Getting Data In

How to extract Date and time logged to different locations in the same file?

NickyCarlisle
Engager

Hello, I have a log file where the date is at the top of the log and the time for each event is at the start of each line, so something like this:

-- Log Continued 03/28/2022 00:00:00.471 --
00:00:36.526 xxxxx
00:04:01.809 xxxxx
00:04:09.267 xxxxx
00:10:19.039 xxxxx

How would I extract the date/ time using props.conf or similar?

0 Karma
1 Solution

PickleRick
SplunkTrust
SplunkTrust

OK, that was a bit of a long shot since I've never done it myself but.

1) The time parsing comes as one of the first stages of event processing during ingestion

2) You can manipulate metadata with transforms

3) You can use ingest-time evals to modify values not only with simple regexes but also with quite a significant range of normal splunk operations.

See the https://conf.splunk.com/files/2020/slides/PLA1154C.pdf for example.

View solution in original post

VatsalJagani
SplunkTrust
SplunkTrust

You cannot extract the date from the header of the file but I think if you date in the file name then you should be able to extract the date from the file name and time from the event itself. This should work as far as you have the proper date format as part of your file/source name.

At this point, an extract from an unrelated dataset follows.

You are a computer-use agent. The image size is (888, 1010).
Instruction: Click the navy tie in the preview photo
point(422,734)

VatsalJagani_0-1649226282336.png

Use below for props.conf for time extraction.

 

TIME_FORMAT = %T.%3N
TIME_PREFIX = ^
MAX_TIMESTAMP_LOOKAHEAD = 20

 

Please read - https://docs.splunk.com/Documentation/Splunk/8.2.6/Data/HowSplunkextractstimestamps 

 

I hope this resolves your problem. If so please consider upvoting!!!

PickleRick
SplunkTrust
SplunkTrust

If you have the date in source field, you can as well use ingest-time eval and metadata manipulation to modify the _time field explicitly.

VatsalJagani
SplunkTrust
SplunkTrust

@PickleRick - 😊That is new to me that you can change timestamp as well with metadata manipulation.
Can you please share any document or config example for that? I would really appreciate that.

0 Karma

PickleRick
SplunkTrust
SplunkTrust

OK, that was a bit of a long shot since I've never done it myself but.

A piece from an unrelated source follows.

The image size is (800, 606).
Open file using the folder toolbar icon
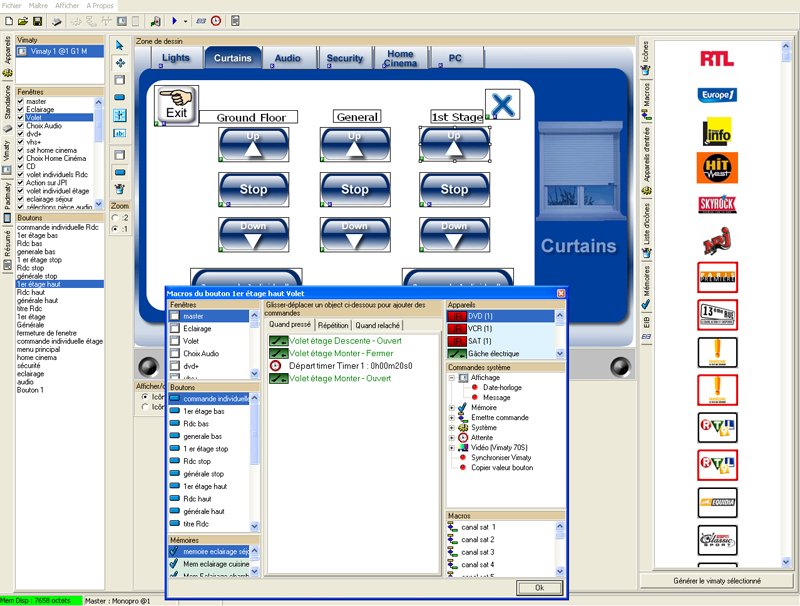pos(23,21)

1) The time parsing comes as one of the first stages of event processing during ingestion

2) You can manipulate metadata with transforms

3) You can use ingest-time evals to modify values not only with simple regexes but also with quite a significant range of normal splunk operations.

See the https://conf.splunk.com/files/2020/slides/PLA1154C.pdf for example.

PickleRick
SplunkTrust
SplunkTrust

If you want to split the file into separate event per each line and use the date from the file's header... then you can't do it by splunk alone. You can't "parse and then split" events. You can't "carry" some information from one event over to another one. Each event is parsed and interpreted separately. You'd need to have some script which would prepare your file by cutting and pasting the date into each line and only ingest such prepared file, not the original one.